Start of Provided data

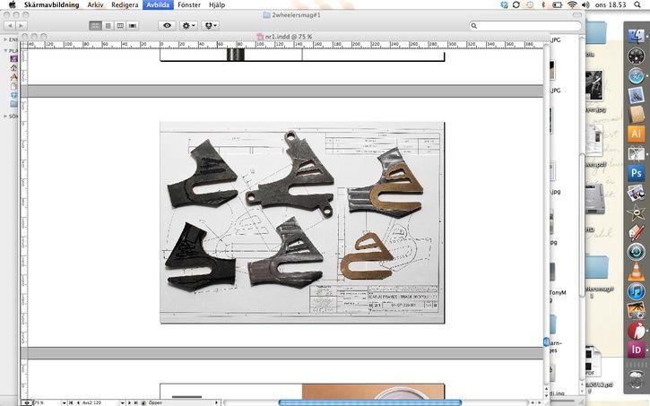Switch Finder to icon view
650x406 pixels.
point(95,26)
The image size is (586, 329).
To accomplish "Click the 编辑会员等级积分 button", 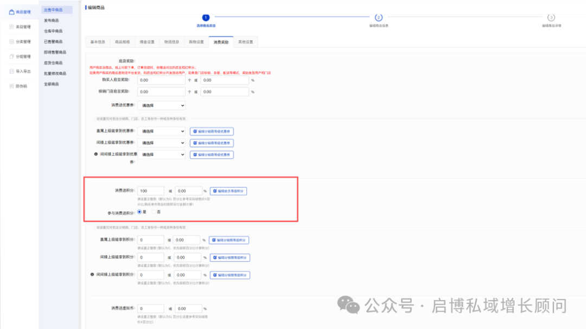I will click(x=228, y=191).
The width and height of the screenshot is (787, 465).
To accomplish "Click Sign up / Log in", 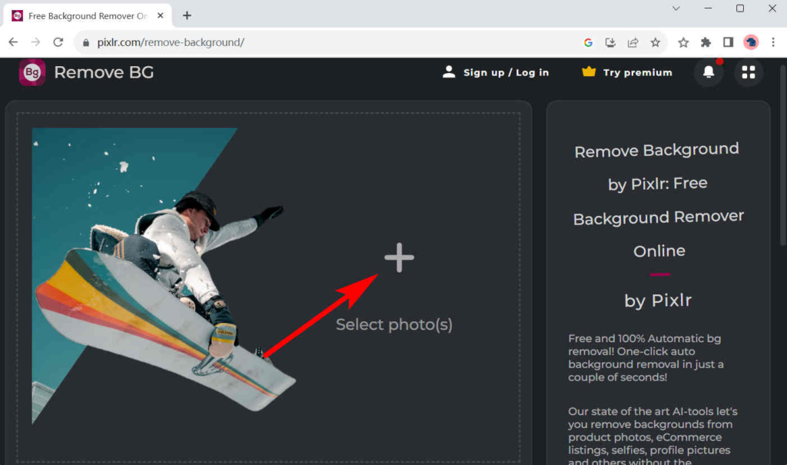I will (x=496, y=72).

End of Provided data
Start of Provided data

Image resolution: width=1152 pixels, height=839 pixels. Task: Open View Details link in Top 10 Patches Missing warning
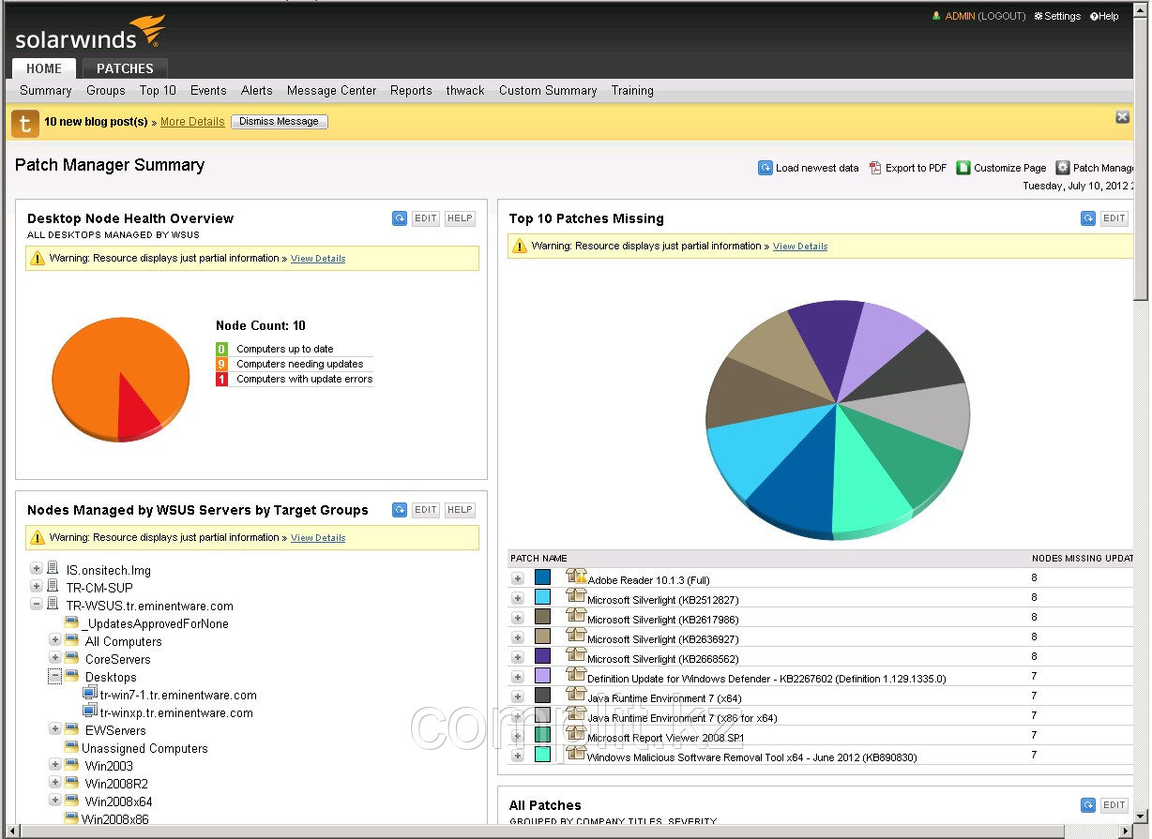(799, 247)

End of Provided data
Start of Provided data

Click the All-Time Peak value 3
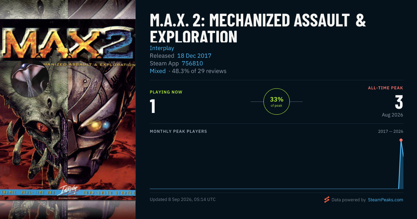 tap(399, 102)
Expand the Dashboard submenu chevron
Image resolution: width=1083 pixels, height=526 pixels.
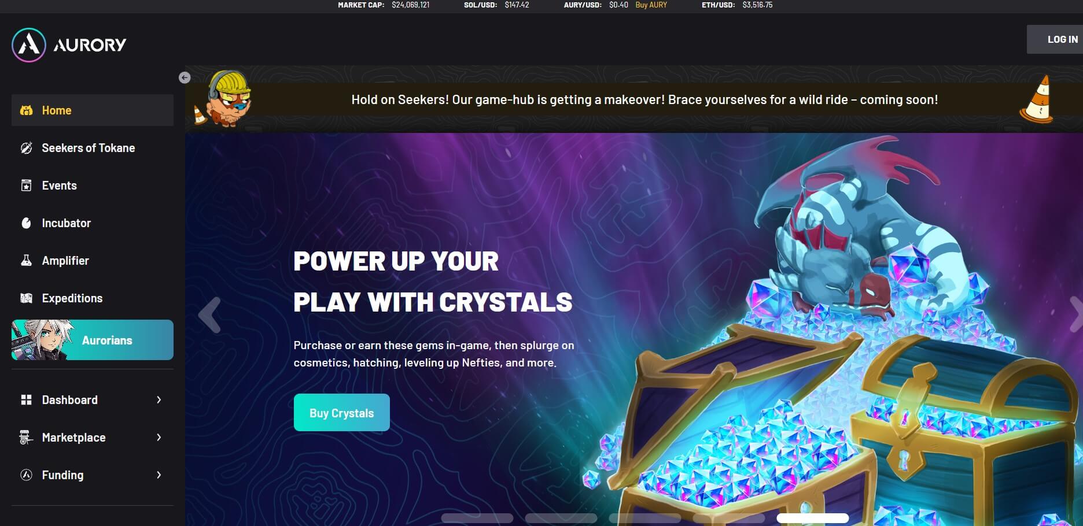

End of Provided data

* What is being asked
Render the rows from the line containing "Click the All-Time Peak value 3" through the line containing "Image resolution: width=1083" as a Markdown table with columns Row and Text, numbering each line and skipping blank ones. Leave the pictures out.

* Response to this exercise
| Row | Text |
|---|---|
| 1 | Click the All-Time Peak value 3 |
| 2 |  tap(399, 102) |
| 3 | Expand the Dashboard submenu chevron |
| 4 | Image resolution: width=1083 pixels, height=526 pixels. |